Performing crawling/scraping operations just requires a single request to the GetScrape API. By design, GetScrape only supports GET requests. In our experience this favors simplicity, usability and newbie friendliness. However, if you’re interested in POST requests, please let us know at support@rasterwise.com
Here are some examples across different languages, of how to generate a scrape operation that extracts all the links of a page in the GetScrape API:
cURL
curl --location --request GET 'https://api.rasterwise.com/v1/get-scrape?apikey=REPLACE_WITH_YOUR_API_KEY&url=https://www.apple.com&extract=links'
JavaScript
var xhr = new XMLHttpRequest();
xhr.withCredentials = true;
xhr.addEventListener("readystatechange", function () {
if (this.readyState === 4) {
console.log(this.responseText);
}
});
xhr.open(
"GET",
"https://api.rasterwise.com/v1/get-scrape?apikey=REPLACE_WITH_YOUR_API_KEY&url=https://www.apple.com&extract=links"
);
xhr.send();
NodeJS
var request = require("request");
var options = {
method: "GET",
url:
"https://api.rasterwise.com/v1/get-scrape?apikey=REPLACE_WITH_YOUR_API_KEY&url=https://www.apple.com&extract=links",
headers: {},
};
request(options, function (error, response) {
if (error) throw new Error(error);
console.log(response.body);
});
Ruby
require "uri"
require "net/http"
url = URI("https://api.rasterwise.com/v1/get-scrape?apikey=REPLACE_WITH_YOUR_API_KEY&url=https://www.apple.com&extract=links")

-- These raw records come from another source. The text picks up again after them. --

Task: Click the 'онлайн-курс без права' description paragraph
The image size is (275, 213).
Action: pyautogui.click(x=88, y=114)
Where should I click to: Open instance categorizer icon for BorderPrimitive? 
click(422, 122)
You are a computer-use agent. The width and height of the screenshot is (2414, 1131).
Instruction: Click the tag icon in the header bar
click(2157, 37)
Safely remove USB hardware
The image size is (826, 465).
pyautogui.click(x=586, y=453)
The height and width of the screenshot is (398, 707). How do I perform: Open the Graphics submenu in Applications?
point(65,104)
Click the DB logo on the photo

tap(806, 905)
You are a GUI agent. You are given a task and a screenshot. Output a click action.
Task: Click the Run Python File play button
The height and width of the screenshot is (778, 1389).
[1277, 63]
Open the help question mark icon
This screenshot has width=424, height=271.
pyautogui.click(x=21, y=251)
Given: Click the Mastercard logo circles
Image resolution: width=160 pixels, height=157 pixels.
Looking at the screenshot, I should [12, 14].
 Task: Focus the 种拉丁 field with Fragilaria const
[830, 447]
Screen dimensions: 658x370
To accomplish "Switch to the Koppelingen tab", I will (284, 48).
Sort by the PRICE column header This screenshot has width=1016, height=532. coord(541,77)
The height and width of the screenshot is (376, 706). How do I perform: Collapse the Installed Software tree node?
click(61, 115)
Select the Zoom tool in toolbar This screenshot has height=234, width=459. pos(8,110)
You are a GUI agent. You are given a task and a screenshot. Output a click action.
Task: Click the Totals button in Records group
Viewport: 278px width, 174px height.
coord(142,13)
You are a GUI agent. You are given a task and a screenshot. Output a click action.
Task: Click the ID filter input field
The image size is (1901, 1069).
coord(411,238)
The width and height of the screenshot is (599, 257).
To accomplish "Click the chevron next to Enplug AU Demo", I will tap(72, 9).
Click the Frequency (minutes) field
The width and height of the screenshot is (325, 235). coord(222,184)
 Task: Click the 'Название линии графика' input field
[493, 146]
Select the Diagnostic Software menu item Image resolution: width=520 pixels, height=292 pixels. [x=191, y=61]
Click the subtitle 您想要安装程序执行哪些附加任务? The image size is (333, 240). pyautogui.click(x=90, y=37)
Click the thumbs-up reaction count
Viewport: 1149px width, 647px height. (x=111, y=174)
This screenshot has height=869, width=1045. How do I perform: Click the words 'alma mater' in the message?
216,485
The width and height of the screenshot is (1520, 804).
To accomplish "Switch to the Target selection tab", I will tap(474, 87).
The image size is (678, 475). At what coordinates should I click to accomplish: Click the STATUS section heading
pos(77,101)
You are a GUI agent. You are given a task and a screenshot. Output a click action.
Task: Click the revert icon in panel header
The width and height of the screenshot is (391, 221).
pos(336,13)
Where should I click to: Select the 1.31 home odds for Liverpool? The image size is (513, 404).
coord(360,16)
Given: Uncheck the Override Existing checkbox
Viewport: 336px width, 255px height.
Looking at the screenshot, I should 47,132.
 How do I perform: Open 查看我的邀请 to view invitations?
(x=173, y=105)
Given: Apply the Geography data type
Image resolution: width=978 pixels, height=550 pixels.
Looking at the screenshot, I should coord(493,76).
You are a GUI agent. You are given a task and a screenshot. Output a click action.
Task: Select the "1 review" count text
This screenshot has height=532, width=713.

https = Net::HTTP.new(url.host, url.port)
https.use_ssl = true
request = Net::HTTP::Get.new(url)
response = https.request(request)
puts response.read_body
Python
import http.client
conn = http.client.HTTPSConnection("api.rasterwise.com")
payload = ''
headers = {}
conn.request("GET", "/v1/get-scrape?apikey=REPLACE_WITH_YOUR_API_KEY&url=https://www.apple.com&extract=links", payload, headers)
res = conn.getresponse()
data = res.read()
print(data.decode("utf-8"))
Java
OkHttpClient client = new OkHttpClient().newBuilder()
.build();
Request request = new Request.Builder()
.url("https://api.rasterwise.com/v1/get-scrape?apikey=REPLACE_WITH_YOUR_API_KEY&url=https://www.apple.com&extract=links")
.method("GET", null)
.build();
Response response = client.newCall(request).execute();
Go
package main
import (
"fmt"
"net/http"
"io/ioutil"
)
func main() {
url := "https://api.rasterwise.com/v1/get-scrape?apikey=REPLACE_WITH_YOUR_API_KEY&url=https://www.apple.com&extract=links"
method := "GET"
client := &http.Client {
}
req, err := http.NewRequest(method, url, nil)
if err != nil {
fmt.Println(err)
return
}
res, err := client.Do(req)
if err != nil {
fmt.Println(err)
return
}
defer res.Body.Close()
body, err := ioutil.ReadAll(res.Body)
if err != nil {
fmt.Println(err)
return
}
fmt.Println(string(body))
}
PHP
<?php
require_once 'HTTP/Request2.php';
$request = new HTTP_Request2();
$request->setUrl('https://api.rasterwise.com/v1/get-scrape?apikey=REPLACE_WITH_YOUR_API_KEY&url=https://www.apple.com&extract=links');
$request->setMethod(HTTP_Request2::METHOD_GET);
$request->setConfig(array(
'follow_redirects' => TRUE
));
try {
$response = $request->send();
if ($response->getStatus() == 200) {
echo $response->getBody();
}
else {
echo 'Unexpected HTTP status: ' . $response->getStatus() . ' ' .
$response->getReasonPhrase();
}
}
catch(HTTP_Request2_Exception $e) {
echo 'Error: ' . $e->getMessage();
}
C
var client = new RestClient("https://api.rasterwise.com/v1/get-scrape?apikey=REPLACE_WITH_YOUR_API_KEY&url=https://www.apple.com&extract=links");
client.Timeout = -1;
var request = new RestRequest(Method.GET);
IRestResponse response = client.Execute(request);
Console.WriteLine(response.Content);
The code snippets above should be enough to get started and generate a simple scrape operation that extracts all the links of a page. The base example is a good start to start adding other parameters that control the outcome (crawl/scrape result).